ASSIGNED TASK A:
Reproduce the portion of the Monarch results release between "2. Diluted EPS" and "in the release.", inclusive.
ASSIGNED TASK B:
According to the Monarch results release, which company is the general contractor for Monarch Black Hawk?
ASSIGNED TASK C:
List every financial measure that the summary table in the Monarch results release reports for the three and twelve months ended December 31.

SOURCE EXTRACT:
▬▬▬

RENO, Nev., Feb. 14, 2023 (GLOBE NEWSWIRE) — Monarch Casino & Resort, Inc. (Nasdaq: MCRI) (“Monarch” or “the Company”) today reported operating results for the fourth quarter and full year ended December 31, 2022, as summarized below:

($ in thousands, except per share data and percentages)

 Three Months Ended December 31, Twelve Months Ended December 31,
  2022  2021 Increase  2022  2021 Increase
Net revenue$120,536 $111,068 8.5% $477,870 $395,377 20.9%
            
Net income(1)$22,433 $19,871 12.9% $87,479 $68,488 27.7%
            
Adjusted EBITDA(3)$41,588 $39,015 6.6% $167,085 $137,294 21.7%
            
Basic earnings per share$1.17 $1.06 10.4% $4.60 $3.68 25.0%
Diluted earnings per share(2)$1.14 $1.02 11.8% $4.47 $3.53 26.6%
            
  1. Net Income was negatively impacted by legal and consulting costs, related to the ongoing litigation with the Monarch Black Hawk general contractor, PCL Construction Services, Inc. The impact during the fourth quarter of 2022 and 2021 was $0.8 million and $2.1 million, respectively, and the impact during the twelve months of 2022 and 2021 was $7.3 million and $5.1 million, respectively.
     
  2. Diluted EPS was negatively impacted by legal and consulting costs, related to the ongoing litigation with the Monarch Black Hawk general contractor, PCL Construction Services, Inc. The impact during the fourth quarter of 2022 and 2021 was $0.03 and $0.09 per share, respectively, and the impact during the twelve months of 2022 and 2021 was $0.30 and $0.21 per share, respectively.
     
  3. Definitions, disclosures and reconciliations of non-GAAP financial information are included later in the release.

CEO Comment
John Farahi, Co-Chairman and Chief Executive Officer of Monarch, commented: “Monarch ended a strong 2022 with record fourth quarter and fiscal year financial results. We continue to benefit from the ongoing ramp up of our expanded and enhanced Black Hawk property. Net revenue and Adjusted EBITDA growth of over 20% in 2022 drove free cash flow to a record high, positioning Monarch to return capital to stockholders in the form of the one-time cash dividend and the recurring annual cash dividend to be paid quarterly, which we announced last week. As of now, we have approximately $30 million cash in the bank. We expect to pay the one-time dividend with the available cash, including additional cash generated from operations, with the remaining balance to be drawn from the new credit facility. Our strong balance sheet and free cash flow allows us to continue to invest in our existing operations, while we pursue potential M&A opportunities.

▬▬▬

INPUT DATA:
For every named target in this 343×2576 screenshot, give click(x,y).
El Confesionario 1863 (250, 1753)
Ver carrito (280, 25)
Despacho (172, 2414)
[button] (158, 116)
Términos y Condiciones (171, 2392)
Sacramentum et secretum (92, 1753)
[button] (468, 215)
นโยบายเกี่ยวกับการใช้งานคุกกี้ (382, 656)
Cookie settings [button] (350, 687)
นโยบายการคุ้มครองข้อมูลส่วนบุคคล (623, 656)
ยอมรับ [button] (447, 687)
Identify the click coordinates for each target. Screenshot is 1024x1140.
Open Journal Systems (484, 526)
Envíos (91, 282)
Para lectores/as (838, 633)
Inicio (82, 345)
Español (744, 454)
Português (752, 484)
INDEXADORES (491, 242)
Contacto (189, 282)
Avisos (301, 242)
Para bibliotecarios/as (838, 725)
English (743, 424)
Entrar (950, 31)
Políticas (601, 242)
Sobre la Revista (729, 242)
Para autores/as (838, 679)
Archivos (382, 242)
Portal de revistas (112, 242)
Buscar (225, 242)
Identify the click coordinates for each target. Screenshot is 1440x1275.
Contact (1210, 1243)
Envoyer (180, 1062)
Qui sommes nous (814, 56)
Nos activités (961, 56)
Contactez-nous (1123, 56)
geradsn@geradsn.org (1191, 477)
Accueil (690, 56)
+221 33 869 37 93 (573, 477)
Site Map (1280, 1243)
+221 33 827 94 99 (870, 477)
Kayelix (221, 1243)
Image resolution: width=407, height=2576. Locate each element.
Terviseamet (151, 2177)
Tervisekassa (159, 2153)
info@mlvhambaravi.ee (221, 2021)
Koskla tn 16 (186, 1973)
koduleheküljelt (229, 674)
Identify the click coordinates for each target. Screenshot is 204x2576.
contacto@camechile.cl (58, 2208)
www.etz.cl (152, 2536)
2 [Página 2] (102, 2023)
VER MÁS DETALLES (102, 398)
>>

▬▬▬

FINAL ANSWER A:
2. Diluted EPS was negatively impacted by legal and consulting costs, related to the ongoing litigation with the Monarch Black Hawk general contractor, PCL Construction Services, Inc. The impact during the fourth quarter of 2022 and 2021 was $0.03 and $0.09 per share, respectively, and the impact during the twelve months of 2022 and 2021 was $0.30 and $0.21 per share, respectively.
     
  3. Definitions, disclosures and reconciliations of non-GAAP financial information are included later in the release.

FINAL ANSWER B:
PCL Construction Services, Inc.

FINAL ANSWER C:
- Net revenue
- Net income
- Adjusted EBITDA
- Basic earnings per share
- Diluted earnings per share